From the New York City credit union case to understand the importance of StormEye’s SIEM and NAS System
In an act of revenge for being fired from a New York City credit union, Juliana Barile, 35, accessed the computer system and deleted its 21GB of important information, including mortgage applications and other sensitive information maintained on a file server.
New York City credit union had requested the outsourced information technology supplier to deleted Juliana’s login account several times before, whereas the supplier did not process it instantly, and eventually led to this incident occurred. After logging in the system, Juliana deleted 21.3 GB of data, including 20,000 files and 3,500 folders within 40 minutes. The majority of the deleted data is the clients’ loans applications and related personal information. Ridiculously, some information about preventing ransomware attacks is also deleted.
30From the above incident, some mistakes exist in the company’s alerting system and backup system obviously that led to this tragedy. Indeed, incidents of the company’s servers and its digital assets have been hacked or stolen by resigned employees occurred occasionally, which is a cyber threat. Protecting the company’s data, an ounce of prevention is better than a pound of cure always is the best solution. StormEye’s filing storage solution (StormEye’s system) is an alternative for companies to save for a rainy day.
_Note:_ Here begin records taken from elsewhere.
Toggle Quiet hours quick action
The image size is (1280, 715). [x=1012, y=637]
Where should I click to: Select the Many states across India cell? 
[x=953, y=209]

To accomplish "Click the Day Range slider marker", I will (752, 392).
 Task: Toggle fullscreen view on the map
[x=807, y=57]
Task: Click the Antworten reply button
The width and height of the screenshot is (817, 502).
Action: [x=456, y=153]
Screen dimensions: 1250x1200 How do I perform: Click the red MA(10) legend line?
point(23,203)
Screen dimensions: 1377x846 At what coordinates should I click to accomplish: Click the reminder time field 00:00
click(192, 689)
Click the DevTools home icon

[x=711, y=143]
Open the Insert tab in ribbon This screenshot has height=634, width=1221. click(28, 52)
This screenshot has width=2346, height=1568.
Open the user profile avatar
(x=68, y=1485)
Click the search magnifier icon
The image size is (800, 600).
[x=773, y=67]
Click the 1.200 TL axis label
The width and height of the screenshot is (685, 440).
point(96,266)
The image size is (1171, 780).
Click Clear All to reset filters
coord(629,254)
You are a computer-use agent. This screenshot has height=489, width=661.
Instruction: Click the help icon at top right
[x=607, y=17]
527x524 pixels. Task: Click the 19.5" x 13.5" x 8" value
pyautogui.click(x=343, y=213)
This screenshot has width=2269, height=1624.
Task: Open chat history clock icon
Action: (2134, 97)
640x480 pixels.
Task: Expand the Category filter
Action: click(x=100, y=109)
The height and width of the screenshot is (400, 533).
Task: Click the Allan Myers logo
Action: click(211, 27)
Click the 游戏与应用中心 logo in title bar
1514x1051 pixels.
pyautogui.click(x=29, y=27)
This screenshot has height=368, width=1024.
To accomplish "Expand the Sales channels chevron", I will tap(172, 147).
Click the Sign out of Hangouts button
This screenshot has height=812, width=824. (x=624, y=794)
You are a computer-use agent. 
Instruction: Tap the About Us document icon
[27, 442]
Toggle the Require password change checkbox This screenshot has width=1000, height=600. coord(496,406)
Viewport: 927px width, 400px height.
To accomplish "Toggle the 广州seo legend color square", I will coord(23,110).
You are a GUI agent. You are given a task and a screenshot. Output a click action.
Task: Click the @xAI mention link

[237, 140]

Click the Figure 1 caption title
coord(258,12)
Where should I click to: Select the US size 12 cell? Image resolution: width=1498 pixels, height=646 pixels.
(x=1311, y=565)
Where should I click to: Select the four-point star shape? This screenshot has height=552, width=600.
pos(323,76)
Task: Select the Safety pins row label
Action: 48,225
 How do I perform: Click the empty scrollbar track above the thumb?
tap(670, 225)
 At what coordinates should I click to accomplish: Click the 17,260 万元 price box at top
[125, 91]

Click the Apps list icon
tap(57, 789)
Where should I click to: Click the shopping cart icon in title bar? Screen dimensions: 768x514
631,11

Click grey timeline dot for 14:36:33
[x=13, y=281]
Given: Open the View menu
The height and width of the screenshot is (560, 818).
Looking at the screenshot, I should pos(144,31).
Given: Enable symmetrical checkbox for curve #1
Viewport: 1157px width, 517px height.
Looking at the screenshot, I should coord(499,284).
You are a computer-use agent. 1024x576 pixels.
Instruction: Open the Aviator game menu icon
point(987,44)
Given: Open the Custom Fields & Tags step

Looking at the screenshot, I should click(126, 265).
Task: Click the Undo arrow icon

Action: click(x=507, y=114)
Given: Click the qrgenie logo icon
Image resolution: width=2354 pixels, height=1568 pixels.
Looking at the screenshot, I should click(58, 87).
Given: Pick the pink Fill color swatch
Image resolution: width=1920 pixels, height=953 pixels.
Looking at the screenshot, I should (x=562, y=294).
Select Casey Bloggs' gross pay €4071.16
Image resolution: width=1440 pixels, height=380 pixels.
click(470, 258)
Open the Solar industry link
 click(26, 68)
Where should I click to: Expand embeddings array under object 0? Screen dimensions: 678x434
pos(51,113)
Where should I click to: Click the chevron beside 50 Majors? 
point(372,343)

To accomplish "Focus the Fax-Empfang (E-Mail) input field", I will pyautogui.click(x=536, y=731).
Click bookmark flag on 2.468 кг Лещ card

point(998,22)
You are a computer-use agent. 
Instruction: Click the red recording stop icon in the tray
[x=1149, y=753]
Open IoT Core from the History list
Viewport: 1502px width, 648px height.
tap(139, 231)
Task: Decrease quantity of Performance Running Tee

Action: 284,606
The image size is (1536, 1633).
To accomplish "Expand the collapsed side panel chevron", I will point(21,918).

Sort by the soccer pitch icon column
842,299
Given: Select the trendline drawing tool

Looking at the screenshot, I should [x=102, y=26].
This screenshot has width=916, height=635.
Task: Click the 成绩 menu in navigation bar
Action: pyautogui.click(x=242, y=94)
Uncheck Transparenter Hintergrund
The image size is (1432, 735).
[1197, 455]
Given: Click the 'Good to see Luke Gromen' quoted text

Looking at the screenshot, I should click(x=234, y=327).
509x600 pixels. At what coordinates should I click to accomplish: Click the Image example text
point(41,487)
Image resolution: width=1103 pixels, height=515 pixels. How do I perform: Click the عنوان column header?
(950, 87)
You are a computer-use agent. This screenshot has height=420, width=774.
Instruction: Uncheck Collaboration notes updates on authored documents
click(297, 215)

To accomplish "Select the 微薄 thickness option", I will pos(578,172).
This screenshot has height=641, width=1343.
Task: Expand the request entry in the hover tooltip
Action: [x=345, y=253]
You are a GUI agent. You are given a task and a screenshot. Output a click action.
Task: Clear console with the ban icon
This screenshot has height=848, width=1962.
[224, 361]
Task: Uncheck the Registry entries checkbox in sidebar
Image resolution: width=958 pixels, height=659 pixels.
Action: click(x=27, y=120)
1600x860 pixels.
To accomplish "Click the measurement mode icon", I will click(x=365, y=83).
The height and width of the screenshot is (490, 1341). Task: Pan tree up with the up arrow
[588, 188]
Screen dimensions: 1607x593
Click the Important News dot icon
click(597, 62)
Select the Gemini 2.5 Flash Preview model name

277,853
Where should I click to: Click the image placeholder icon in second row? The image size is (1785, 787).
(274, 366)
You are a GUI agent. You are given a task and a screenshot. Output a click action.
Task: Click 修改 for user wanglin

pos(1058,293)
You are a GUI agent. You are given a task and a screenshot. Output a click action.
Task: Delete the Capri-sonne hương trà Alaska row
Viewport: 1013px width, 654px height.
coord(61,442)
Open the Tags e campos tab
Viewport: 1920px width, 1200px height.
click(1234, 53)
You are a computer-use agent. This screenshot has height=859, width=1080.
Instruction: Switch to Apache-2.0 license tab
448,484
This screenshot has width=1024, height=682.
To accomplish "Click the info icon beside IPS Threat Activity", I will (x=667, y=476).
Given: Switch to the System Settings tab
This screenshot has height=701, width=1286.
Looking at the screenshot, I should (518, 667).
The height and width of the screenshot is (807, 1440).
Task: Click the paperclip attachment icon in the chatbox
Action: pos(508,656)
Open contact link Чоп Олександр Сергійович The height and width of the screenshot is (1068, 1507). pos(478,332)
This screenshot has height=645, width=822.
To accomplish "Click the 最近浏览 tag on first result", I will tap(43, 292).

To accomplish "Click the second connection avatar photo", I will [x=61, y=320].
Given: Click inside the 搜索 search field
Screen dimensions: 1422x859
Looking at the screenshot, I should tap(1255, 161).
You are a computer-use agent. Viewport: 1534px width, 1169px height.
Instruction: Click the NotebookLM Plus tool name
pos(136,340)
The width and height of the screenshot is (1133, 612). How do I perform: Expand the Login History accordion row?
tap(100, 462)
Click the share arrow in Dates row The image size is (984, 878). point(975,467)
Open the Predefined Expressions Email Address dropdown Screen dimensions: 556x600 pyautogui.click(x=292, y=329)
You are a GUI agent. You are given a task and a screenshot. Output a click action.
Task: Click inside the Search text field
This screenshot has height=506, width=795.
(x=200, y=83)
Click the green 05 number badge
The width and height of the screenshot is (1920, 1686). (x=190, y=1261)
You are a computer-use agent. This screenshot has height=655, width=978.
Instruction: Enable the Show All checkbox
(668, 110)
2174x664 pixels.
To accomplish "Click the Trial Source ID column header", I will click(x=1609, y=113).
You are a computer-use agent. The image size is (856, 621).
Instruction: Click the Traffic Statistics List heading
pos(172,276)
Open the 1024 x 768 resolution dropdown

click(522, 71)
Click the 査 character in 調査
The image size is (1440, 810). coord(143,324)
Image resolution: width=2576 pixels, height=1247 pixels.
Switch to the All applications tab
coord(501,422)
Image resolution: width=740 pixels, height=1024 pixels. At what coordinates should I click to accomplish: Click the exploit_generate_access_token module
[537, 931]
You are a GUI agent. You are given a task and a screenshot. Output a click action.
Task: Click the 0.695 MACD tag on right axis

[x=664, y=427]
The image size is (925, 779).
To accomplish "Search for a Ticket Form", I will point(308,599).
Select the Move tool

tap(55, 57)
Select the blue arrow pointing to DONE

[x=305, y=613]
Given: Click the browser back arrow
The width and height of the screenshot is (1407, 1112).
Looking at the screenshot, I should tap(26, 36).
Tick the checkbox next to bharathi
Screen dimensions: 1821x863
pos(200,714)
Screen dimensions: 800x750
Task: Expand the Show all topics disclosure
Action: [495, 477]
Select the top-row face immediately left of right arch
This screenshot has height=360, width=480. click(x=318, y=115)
StormEye’s SIEM and NAS System
Let’s talk about StormEye’s system, it can record every employee’s login record for review. Every employee will be given a separate login account, once they log in, the system will send the employee’s login information and login time to the system admin through email or SMS.
Going back to the Juliana case, if the New York City credit union had applied StormEye’s system, once Juliana login, the system would have regarded her account as a suspicious account and sent an alert message to the admin instantly.
Outsourcing the company’s information technology service is commonly seen in recent years. However, the outsourcer cannot always handle some immediate problems, like the employees’ accounts. Given this situation, the panel of StormEye’s system allows the admin to add or delete employee login account for managing the new and resigned employee’s account. It can protect the company’s cybersecurity by lowering the chance for the resigned employee to access company data inappropriately
Back to Juliana’s case, if her former company had applied StormEye’s system when she was fired, the system admin would have deleted her login account immediately to prevent her from logging in to the company’s system for any unethical behavior.
The alerting function of StormEye’s system is also significant for security, it can mark down all activities done by the suspicious account on the system and block that account. For example, when an employee logins to the system during non-office hours, the system will automatically save all activities like uploading files, copying the files to other devices, or downloading a large number of files from the system. For the security issue, StormEye’s system only can record all activities done in the system but cannot read the file content. If there is any suspicious account detected, that account will be prohibited from accessing until the admin removes that account from the blocked list.
If the New York City credit union had used the StormEye’s system, once Juliana login to the company’s system, her account would have been blocked and all the data and files would not be deleted.
A backup system is a must-have component for a company’s IT system nowadays, every company should set up a backup system for unexpected needs. StormEye’s backup system can be divided into 2 parts, an instant backup system and an extra backup system to protect the digital assets. Recently, most large-scale companies have set up a backup system, but most of the backup file content cannot be seen, their backup systems are only set up for reassuring, yet without actual usage. If the company’s server does not function unfortunately and needs to retrieve data from the backup system, many of them will find that not all the files have been completely backup. To ease this situation, StormEye’s backup system is linked to the company server and all the data is automatically backup with a supervising function. Let’s say when an employee uploads a file to the company server, this file will also be uploaded to StormEye’s instant backup system. On top of that, StormEye’s extra backup system will back up all files saved in StormEye’s instant backup system at a designated time every day. StormEye backup system is adopted Raid 1 in an entry version, and Raid 5 in an advanced version. The backup system is used for copying the files saved in the damaged hard disk to a new hard disk.
The extra backup system prevents the company from losing data when its system is attacked by ransomware and data is deleted by an employee accidentally. The extra backup system is not synchronized to the instant backup system, that’s why it will not be affected even if of breaks off the linkage to the instant backup system.
If the New York City credit union had set up an all-around backup system, even if Juliana login to its system and deleted a large quantity of data, it would have recovered all the data from the extra backup system, and its daily operation would not be affected.
In conclusion, no matter the scale of a company, as long as it uses a computer system for business operation, it should set up a well-rounded cybersecurity system.